Qualifying for Chapter 13 Bankruptcy
Chapter 13 bankruptcy will work only if you have enough income to cover your living expenses and catch up on past-due property balances. It doesn’t stop there, however. If you have “priority” debt, such as back taxes or unpaid support obligations, you’ll have to pay even more because your plan must provide for priority debt in full.
Example. After becoming sick, Rhianna fell behind on her car payment. She also owed $50,000 in unpaid taxes that she racked up after selling real estate during the last housing boom. She contacted an attorney about filing for Chapter 13 bankruptcy and learned that she’d need to pay all of her overdue taxes in a repayment plan (unless an exception allowed her to discharge taxes) because taxes have priority status in bankruptcy. Because her $2,000 per month income wouldn’t cover her monthly living expenses and the anticipated monthly plan payment of $950, the attorney advised her that she wasn’t qualified to file for Chapter 13 bankruptcy.
(To find out about the bills you must fully provide for in your plan, see Nondischargeable Debts: Debts You Can’t Discharge in Bankruptcy.)
There’s a good chance that you won’t need to pay all of your debt in full, however. You’ll pay unsecured debt—such as credit card balances and personal loans—with your “disposable income,” or, the amount left over after paying your living expenses, secured loan payments, and priority debt. If you have $100 of monthly disposable income, then the trustee will divide $100 among your unsecured creditors.

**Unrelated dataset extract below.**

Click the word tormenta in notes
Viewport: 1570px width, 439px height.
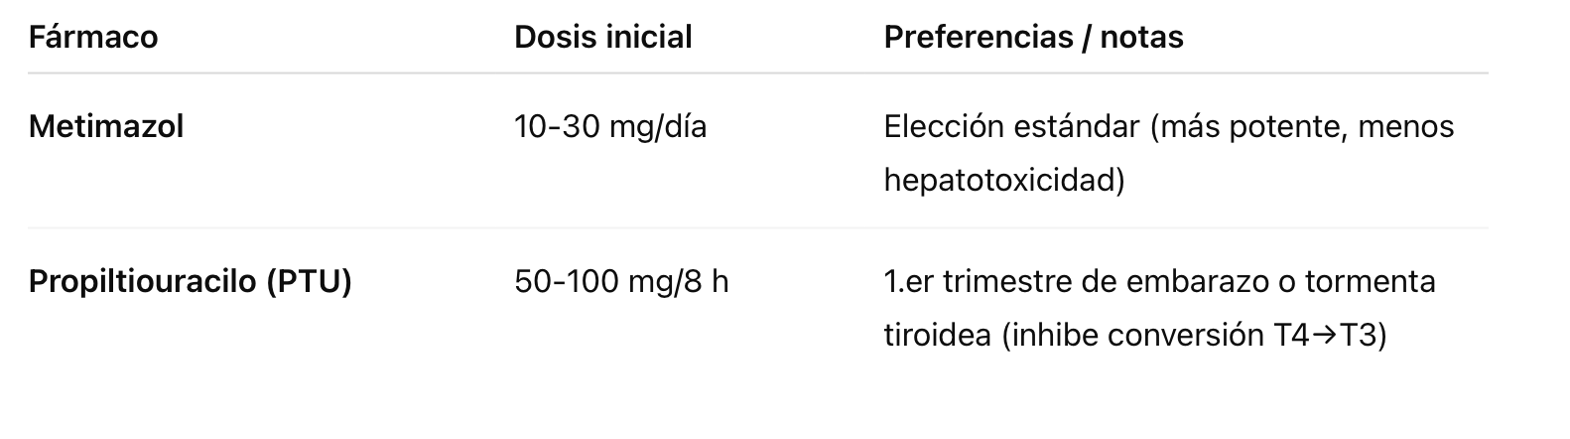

Example. Charles wanted to save his house from foreclosure but worried that he wouldn’t be able to afford a Chapter 13 repayment plan because of the $150,000 he owed in nondischargeable student loan debt. He met with a lawyer and learned that he could pay less on his student loans in a Chapter 13 plan than his usual payment. With more income available, he could catch up on his mortgage and keep his house.

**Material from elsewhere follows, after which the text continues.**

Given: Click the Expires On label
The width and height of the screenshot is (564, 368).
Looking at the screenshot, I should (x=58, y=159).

Because certain debts receive different treatment in bankruptcy, proposing a workable repayment plan can be difficult, and most courts prefer that you hire local counsel to assist you when filing for Chapter 13 bankruptcy.
Questions for Your Attorney
- I’m three months behind on my house, and I don’t make enough to fund a repayment plan—can I file for Chapter 13 bankruptcy if I get a second job?
- Can I buy a new car while I’m in a Chapter 13 case?
- What happens to my house or car if the court dismisses my case before I get my discharge?